WHAT THIS TASK INVOLVES ->
Apart from the images, the records below need to be copied exactly.

Items listed in a dataset ->
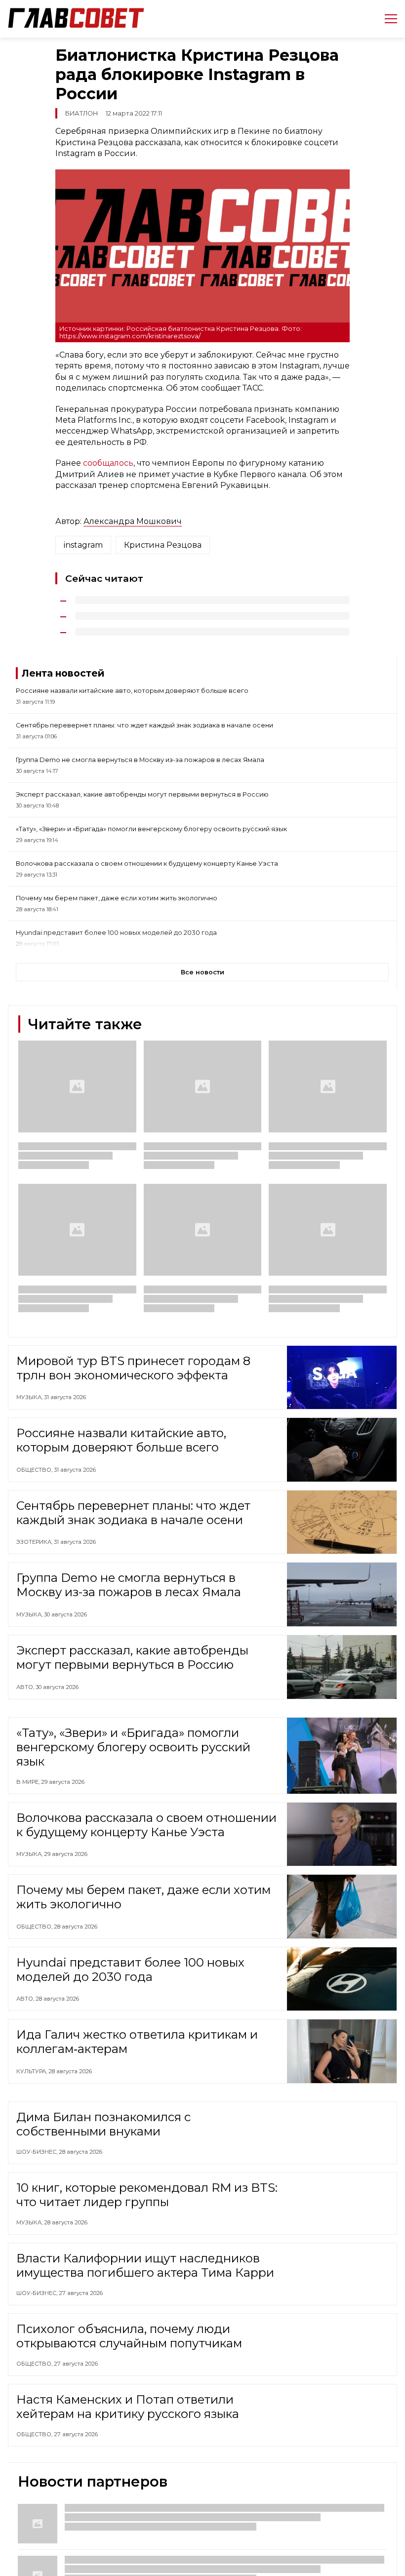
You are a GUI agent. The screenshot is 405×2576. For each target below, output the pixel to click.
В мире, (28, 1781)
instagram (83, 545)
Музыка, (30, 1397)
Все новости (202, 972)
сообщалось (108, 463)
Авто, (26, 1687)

WRITTEN RESPONSE ->
You are a GUI agent. The screenshot is 405×2576. For each target below, output the pixel to click.
В мире, (28, 1781)
instagram (83, 545)
Музыка, (30, 1397)
Все новости (202, 972)
сообщалось (108, 463)
Авто, (26, 1687)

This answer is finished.